TESTO DI PARTENZA:
┏━━

Nel racconto le storie personali dei personaggi, la vicenda stessa narrata che li tiene uniti, si intrecciano con l’arte, con la storia, con una certa idea della funzione dell’arte nella storia. Sono grato a Jingge Dong, artista cinese che da anni vive a Venezia, per il dipinto in copertina, segno del secolare ponte tra culture diverse.
I fiori di Matilde Klee, insomma, è un titolo frutto di una riflessione che ha portato a una serie di scelte e ripensamenti, il cui semplice obiettivo è stato quello di evocare, senza svelare nulla, niente di più e niente di meno che il contenuto del romanzo. Se nel titolo del libro per il furto del Bellini tutto era evidente, dichiarato, qui ho voluto mantenere una sospensione attraverso un’immagine “erroneamente evocativa”, apparentemente chiara, quasi romantica.

Ogni personaggio è figlio di uno e mille genitori, di uno e mille ricordi, di uno e mille momenti di una vita vissuta, narrata, inventata, immaginata

Chi è Matilde Klee?

┗━━

(Voci sulla posizione degli elementi)
┏━━

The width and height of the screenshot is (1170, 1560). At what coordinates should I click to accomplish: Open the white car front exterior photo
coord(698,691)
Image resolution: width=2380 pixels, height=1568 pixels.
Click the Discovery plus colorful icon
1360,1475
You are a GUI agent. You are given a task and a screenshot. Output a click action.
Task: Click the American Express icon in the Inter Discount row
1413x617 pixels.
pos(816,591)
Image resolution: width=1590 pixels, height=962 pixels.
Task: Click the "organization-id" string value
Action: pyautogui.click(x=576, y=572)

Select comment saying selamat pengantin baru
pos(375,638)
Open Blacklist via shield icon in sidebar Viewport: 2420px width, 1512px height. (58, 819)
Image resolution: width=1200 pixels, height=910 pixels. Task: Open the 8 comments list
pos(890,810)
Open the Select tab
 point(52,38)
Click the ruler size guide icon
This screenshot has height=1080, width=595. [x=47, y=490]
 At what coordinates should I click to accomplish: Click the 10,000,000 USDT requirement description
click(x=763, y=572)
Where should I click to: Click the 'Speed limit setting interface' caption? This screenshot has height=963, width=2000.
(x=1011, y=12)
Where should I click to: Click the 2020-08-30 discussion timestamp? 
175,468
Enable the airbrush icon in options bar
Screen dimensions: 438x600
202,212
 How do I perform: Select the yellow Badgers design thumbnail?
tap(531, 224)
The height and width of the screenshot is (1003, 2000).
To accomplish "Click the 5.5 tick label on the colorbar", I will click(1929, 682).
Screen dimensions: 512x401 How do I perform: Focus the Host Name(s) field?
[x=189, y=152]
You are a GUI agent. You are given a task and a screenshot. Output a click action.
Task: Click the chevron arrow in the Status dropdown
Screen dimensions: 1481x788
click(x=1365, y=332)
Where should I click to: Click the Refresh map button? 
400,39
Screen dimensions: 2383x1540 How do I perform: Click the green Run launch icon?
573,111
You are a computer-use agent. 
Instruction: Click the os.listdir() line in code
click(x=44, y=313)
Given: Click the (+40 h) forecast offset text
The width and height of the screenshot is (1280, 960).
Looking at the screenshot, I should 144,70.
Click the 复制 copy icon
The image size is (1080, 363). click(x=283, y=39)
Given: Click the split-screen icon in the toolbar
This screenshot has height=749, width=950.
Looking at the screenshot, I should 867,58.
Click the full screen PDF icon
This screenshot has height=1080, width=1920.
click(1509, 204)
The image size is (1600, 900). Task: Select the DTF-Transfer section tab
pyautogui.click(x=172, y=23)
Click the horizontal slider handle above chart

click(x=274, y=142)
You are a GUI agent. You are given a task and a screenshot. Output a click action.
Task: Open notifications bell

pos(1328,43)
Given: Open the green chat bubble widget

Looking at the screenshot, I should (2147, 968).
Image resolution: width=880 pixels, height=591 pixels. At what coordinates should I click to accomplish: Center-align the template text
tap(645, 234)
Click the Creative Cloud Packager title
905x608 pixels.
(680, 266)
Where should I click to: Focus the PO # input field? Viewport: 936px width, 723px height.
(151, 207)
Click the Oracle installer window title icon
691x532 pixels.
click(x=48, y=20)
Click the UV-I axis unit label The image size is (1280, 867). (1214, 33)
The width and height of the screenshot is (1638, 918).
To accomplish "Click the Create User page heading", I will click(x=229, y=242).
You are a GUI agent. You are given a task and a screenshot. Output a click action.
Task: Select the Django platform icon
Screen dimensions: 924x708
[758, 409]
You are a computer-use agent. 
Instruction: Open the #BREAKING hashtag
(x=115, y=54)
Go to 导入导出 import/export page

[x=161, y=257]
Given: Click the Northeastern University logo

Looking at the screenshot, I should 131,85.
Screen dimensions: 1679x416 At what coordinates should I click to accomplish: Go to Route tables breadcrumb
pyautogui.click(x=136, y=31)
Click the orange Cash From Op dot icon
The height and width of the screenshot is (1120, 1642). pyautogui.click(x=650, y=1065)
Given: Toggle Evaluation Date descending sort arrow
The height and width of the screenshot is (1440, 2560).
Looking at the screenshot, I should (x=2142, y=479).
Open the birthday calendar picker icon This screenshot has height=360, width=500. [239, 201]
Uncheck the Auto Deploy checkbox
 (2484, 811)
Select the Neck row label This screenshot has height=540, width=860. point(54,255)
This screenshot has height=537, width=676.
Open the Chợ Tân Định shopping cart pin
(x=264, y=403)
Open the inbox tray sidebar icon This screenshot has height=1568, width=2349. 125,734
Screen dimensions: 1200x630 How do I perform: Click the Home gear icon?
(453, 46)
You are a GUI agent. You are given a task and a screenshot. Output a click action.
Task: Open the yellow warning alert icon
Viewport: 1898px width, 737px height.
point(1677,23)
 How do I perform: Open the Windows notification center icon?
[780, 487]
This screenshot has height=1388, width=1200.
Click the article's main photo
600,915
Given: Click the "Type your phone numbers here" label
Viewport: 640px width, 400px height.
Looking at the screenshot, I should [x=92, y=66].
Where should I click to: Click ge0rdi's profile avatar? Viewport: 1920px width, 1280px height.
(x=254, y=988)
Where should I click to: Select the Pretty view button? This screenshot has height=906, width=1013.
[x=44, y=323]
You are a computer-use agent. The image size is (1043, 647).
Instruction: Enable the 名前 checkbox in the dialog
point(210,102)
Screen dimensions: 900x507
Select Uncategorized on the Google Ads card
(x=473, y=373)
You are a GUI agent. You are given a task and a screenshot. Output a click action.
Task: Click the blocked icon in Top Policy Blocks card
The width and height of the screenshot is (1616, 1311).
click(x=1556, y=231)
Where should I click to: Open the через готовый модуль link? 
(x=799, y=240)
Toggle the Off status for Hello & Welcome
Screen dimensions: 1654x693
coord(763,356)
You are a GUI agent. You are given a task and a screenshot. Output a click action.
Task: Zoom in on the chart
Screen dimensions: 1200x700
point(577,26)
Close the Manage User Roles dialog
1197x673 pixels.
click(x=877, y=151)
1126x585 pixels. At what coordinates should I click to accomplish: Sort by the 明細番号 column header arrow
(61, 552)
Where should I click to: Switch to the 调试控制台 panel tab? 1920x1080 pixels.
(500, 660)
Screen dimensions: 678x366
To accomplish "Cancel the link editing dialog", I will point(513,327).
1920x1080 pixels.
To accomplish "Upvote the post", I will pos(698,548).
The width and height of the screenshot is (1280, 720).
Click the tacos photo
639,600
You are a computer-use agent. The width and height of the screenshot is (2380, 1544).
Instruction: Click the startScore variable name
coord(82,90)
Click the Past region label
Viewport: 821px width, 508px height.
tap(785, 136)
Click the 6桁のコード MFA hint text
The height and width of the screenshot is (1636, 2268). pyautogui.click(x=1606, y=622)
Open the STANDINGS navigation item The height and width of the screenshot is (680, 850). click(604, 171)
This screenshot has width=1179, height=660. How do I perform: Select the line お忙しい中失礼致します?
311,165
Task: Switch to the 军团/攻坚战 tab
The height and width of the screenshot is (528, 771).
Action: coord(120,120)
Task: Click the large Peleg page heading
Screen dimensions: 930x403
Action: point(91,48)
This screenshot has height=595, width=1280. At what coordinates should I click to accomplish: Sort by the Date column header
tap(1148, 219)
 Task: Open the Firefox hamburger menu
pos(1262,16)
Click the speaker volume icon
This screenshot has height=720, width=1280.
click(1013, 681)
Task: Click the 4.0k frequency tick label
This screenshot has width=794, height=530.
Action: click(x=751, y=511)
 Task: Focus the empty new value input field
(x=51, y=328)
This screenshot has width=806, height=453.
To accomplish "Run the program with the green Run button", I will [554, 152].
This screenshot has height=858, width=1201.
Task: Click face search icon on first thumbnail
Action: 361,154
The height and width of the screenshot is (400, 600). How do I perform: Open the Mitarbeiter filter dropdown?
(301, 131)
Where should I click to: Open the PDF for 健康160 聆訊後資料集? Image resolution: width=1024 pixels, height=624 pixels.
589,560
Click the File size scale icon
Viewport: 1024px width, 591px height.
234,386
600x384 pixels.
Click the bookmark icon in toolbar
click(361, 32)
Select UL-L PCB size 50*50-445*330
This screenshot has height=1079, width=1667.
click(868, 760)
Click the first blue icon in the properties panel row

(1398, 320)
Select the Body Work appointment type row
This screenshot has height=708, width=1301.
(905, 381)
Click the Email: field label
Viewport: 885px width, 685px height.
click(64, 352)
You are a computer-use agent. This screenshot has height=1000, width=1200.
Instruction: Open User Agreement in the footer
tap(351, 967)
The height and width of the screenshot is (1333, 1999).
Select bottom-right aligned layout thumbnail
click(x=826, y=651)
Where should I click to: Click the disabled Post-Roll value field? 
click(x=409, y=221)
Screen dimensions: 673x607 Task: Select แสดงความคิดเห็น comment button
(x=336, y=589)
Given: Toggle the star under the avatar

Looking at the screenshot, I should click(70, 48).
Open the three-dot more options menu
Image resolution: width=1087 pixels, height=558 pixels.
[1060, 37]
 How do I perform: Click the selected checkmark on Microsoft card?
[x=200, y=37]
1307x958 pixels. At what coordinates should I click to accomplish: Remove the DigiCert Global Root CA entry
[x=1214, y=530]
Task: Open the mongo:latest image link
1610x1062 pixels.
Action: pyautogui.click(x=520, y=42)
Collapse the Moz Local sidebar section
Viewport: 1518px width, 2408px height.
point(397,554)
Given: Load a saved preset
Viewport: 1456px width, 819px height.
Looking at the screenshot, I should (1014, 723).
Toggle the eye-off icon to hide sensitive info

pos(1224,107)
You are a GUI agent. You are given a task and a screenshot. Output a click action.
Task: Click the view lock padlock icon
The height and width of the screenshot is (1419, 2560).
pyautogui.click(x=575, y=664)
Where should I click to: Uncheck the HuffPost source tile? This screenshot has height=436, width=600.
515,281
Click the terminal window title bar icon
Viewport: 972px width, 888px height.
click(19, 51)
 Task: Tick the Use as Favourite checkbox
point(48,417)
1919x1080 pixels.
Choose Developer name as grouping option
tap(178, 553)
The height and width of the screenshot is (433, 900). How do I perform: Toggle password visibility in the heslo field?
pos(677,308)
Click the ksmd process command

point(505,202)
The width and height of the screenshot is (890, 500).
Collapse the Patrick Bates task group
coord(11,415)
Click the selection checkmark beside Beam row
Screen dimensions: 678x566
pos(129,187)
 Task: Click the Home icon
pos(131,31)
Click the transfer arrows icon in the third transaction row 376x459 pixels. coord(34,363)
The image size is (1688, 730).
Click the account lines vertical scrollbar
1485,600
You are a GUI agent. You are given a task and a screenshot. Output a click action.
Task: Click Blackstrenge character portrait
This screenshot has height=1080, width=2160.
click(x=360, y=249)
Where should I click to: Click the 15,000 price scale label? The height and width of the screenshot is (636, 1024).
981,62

┗━━

CONSEGNA 1:
Secondo il brano sul romanzo, a quale scopo è stato scelto il titolo I fiori di Matilde Klee e in che cosa differisce dal titolo del libro sul furto del Bellini? Rispondi in una-tre frasi.
CONSEGNA 2:
Prosegui, per favore, il brano sul romanzo a partire dal punto in cui si ferma.

RISPOSTA ATTESA 1:
Il titolo nasce da una serie di scelte e ripensamenti con un unico obiettivo: evocare il contenuto del romanzo senza svelare nulla. A differenza del titolo del libro sul furto del Bellini, dove tutto era evidente e dichiarato, qui chi scrive ha voluto mantenere una sospensione attraverso un'immagine "erroneamente evocativa", apparentemente chiara e quasi romantica.

RISPOSTA ATTESA 2:
Matilde è una donna anziana, vedova, che vive una solitudine cercata e circondata da opere d’arte, dagli amati fiori e da piante, in un piano di palazzo in una città di campi e rii. Madre di un figlio che da anni vive all’estero e nonna di nipoti lontane. Una donna apparentemente algida, distante, che governa i rapporti con gli altri attraverso i discorsi sui fiori, che ogni pomeriggio va a comprare vicino a casa, e sulle notizie sentite soprattutto alla radio.
Una donna che è stata felice e che si è volutamente chiusa al mondo dopo la morte del marito, percorsa tuttavia da una energia, da una volontà che non si è mai spenta e che improvvisa, quasi inaspettata, ma in una certa misura intimamente cercata, riemerge, bussa alla porta del suo essere, quando anche la storia, quella con la S maiuscola, torna a riaffacciarsi con altre vesti sul suo quotidiano.

Il romanzo ha una trama accattivante, con un intreccio di personaggi che ruotano attraverso un disegno di un maestro del Novecento e al suo furto. Anche in questo caso, come nella sua precedente opera, il furto è l’elemento scatenante delle indagini e dell’intrecciarsi delle storie.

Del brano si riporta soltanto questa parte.